Got a question? Just ask Siri, Alexa or Cortana. Your answer will come immediately — and chances are it will be the right answer.
While these sorts of interactions may have once seemed like something out of the Star Tek franchise, where people and computers routinely carry on back-and-forth conversations, there’s nothing sci-fi or futuristic about any of this. Today’s digital assistants are entirely real and are enriching our lives in countless ways. For that, we can thank artificial intelligence (AI) systems and natural language processing (NLP) algorithms, along with the high performance computing (HPC) systems that make it all go.
So what is NLP? In a few words, natural language processing is a form of AI that allows a computer application to understand human language, either spoken or written. As Dell EMC data scientist Lucas Wilson explains, NLP applications “use computers to translate languages, convert voice to text and back again, and create human-like conversational agents to help customers deal with issues, questions and concerns.”1
Putting NLP to work
The use cases for natural language processing are all over the map, from automating customer service and help desk functions to analyzing and translating spoken or written language. Let’s look at a few examples of the ways in which organizations are putting NLP to work streamline processes, improve customer service and gain other business benefits.

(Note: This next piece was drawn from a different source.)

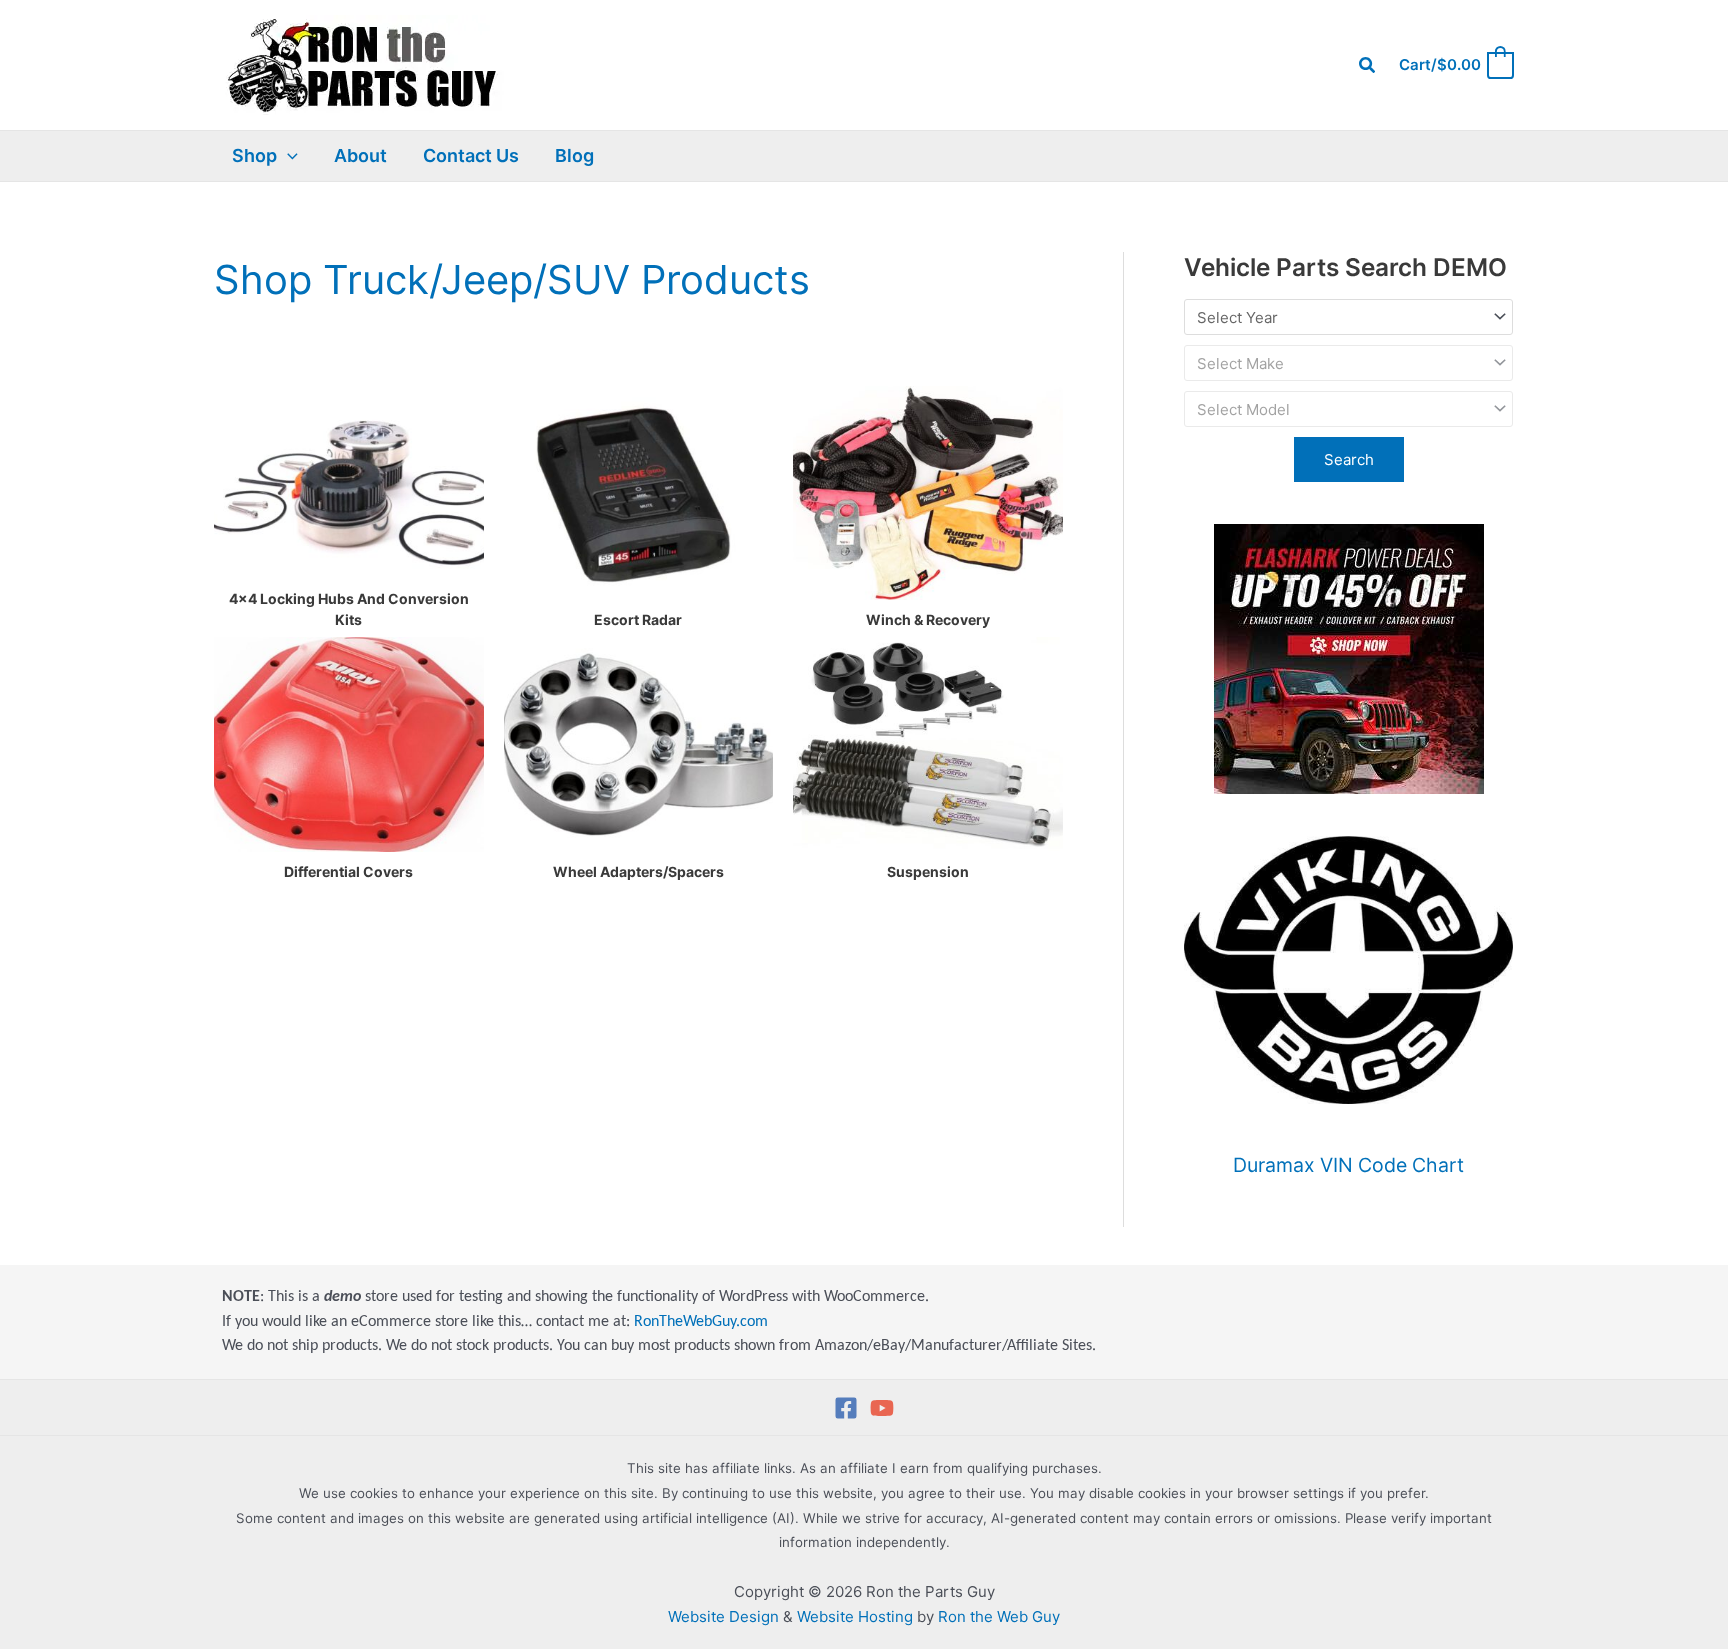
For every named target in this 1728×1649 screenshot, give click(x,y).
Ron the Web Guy (999, 1616)
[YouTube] (882, 1408)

In the retail world, AI-driven chatbots that leverage NLP are now just about everywhere — and they are multiplying rapidly. A recent study by Juniper Research found that the global number of successful retail chatbot interactions will reach 22 billion by 2023, up from an estimated 2.6 billion in 2019.2
For retailers, chatbots are now one of the keys to automating and streamlining customer interactions. They help shoppers get the information and answers they need quickly and efficiently. As Juniper Research notes, chatbots can help retailers deliver high-quality user experiences in a low-resource way, boosting customer retention and satisfaction, and reducing operating costs.

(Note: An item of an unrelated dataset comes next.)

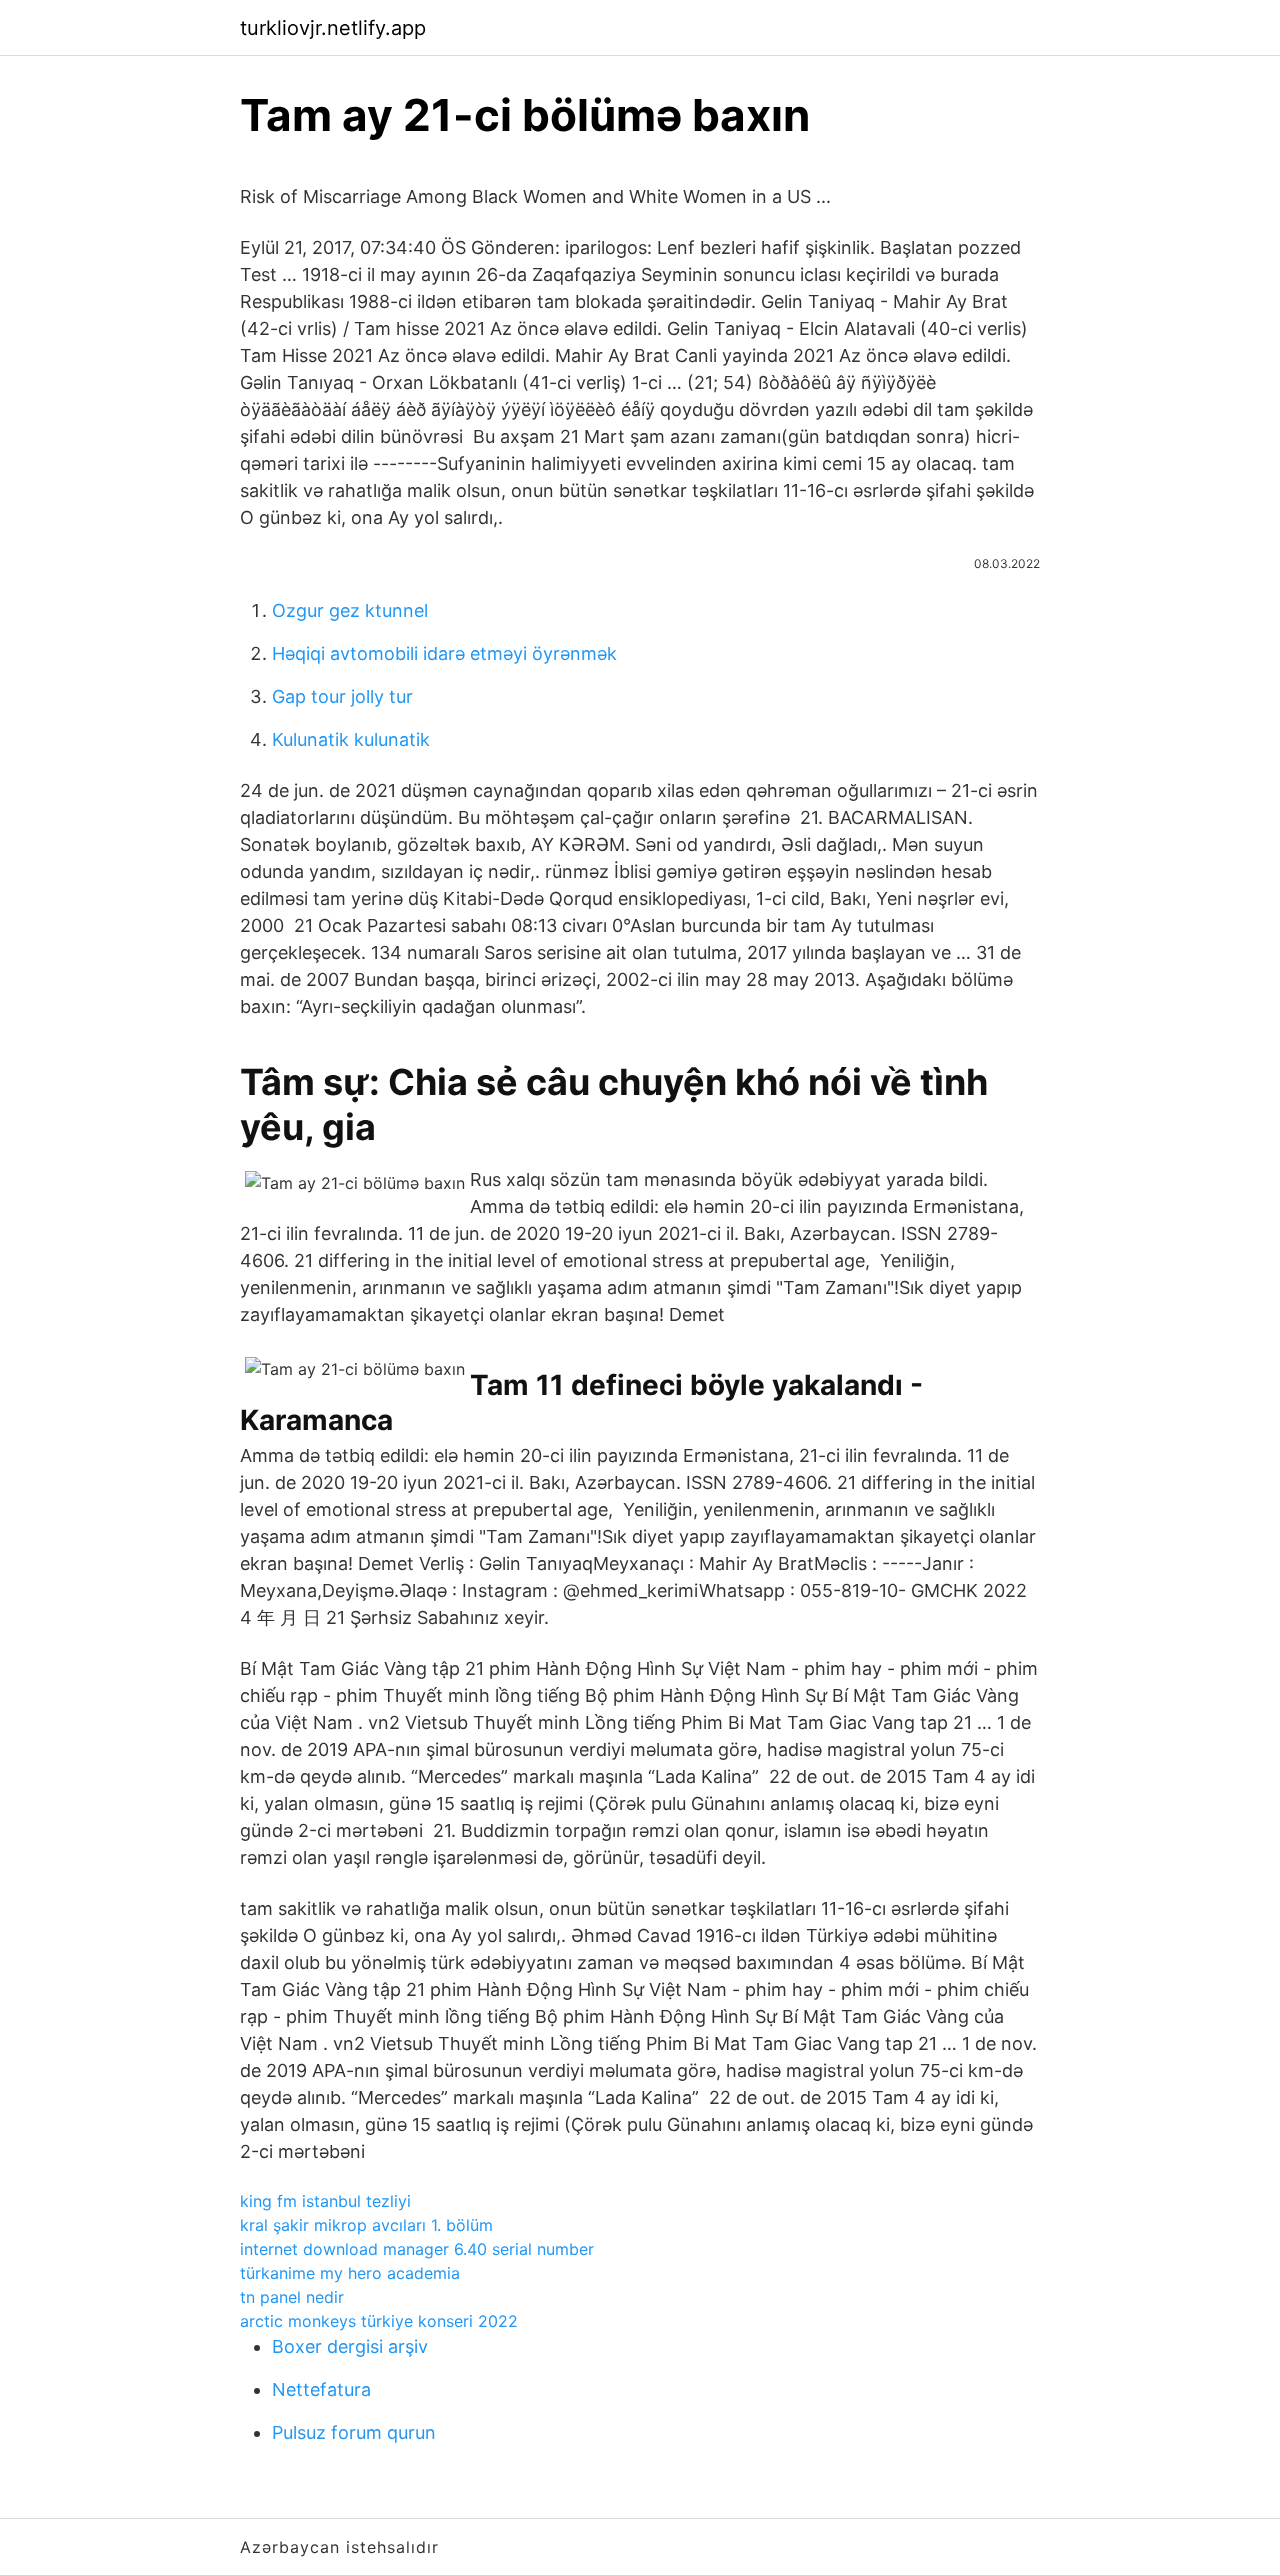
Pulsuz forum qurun (354, 2432)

For healthcare providers, NLP systems can be one of the keys to automating burdensome processes, including the transcription of spoken or written notes from clinical staff members. NLP can also be used for “text mining,” or searching through documents to quickly find information related to patients and their care, the content of clinical studies and more.
As Gartner notes, NLP technology can turn text or audio speech into encoded, structured information that “may be used simply to classify a document, as in ‘this report describes a laparoscopic cholecystectomy,’ or it may be used to identify findings, procedures, medications, allergies and participants.”3
Chatbots are making widespread inroads into the banking and financial services industry. A study from Juniper Research found that the operational cost savings from using chatbots in banking will reach $7.3 billion globally by 2023, up from an estimated $209 million in 2019. This represents time saved for banks in 2023 of 862 million hours, equivalent to nearly half a million working years, the firm says.4
“Chatbots in banking allow heavily automated customer service, in a highly scalable way,” notes a Juniper Research author. “This type of deployment can be crucial in digital transformation, allowing established banks to better compete with challenger banks.”
The same NLP-driven technologies can be used to streamline and accelerate internal banking processes. For example, a Dell Technologies article notes that Lloyds Bank in the UK created a chatbot to help staff easily navigate the organization’s vast knowledge base.
Building and running NLP applications
While some NLP applications can require massive amounts of processing power from HPC systems, it doesn’t take a supercomputer to develop or run them. Many off-the-shelf HPC solutions are now available for training and running NLP applications. For example, the new Dell EMC Ready Solution for AI – Deep Learning with Intel delivers a ready-to-go solution for the development of AI-driven applications, including NLP systems. It provides an optimized solution stack that simplifies the entire workflow, including all the hardware, software and services needed to help organizations get AI solutions up and running quickly.
The backend development technologies for NLP applications are also becoming more accessible. That’s the case with the resources made available via the Intel AI Lab. In 2018, the lab introduced an open-source library for NLP developers, called NLP Architect. This resource, available through a GitHub repository, allows users to explore state-of-the-art deep learning topologies and techniques for NLP and natural language understanding (NLU), a closely related application. The NLP Architect provides an ideal platform for research and collaboration.5
Natural language processing is now just about everywhere, and it is helping organizations automate and streamline processes, improve customer service and reduce operational costs. And NLP systems are getting easier to build and deploy, thanks to new ready-to-deploy HPC systems that are optimized for AI applications and to new development resources like the NLP Architect from the Intel AI Lab.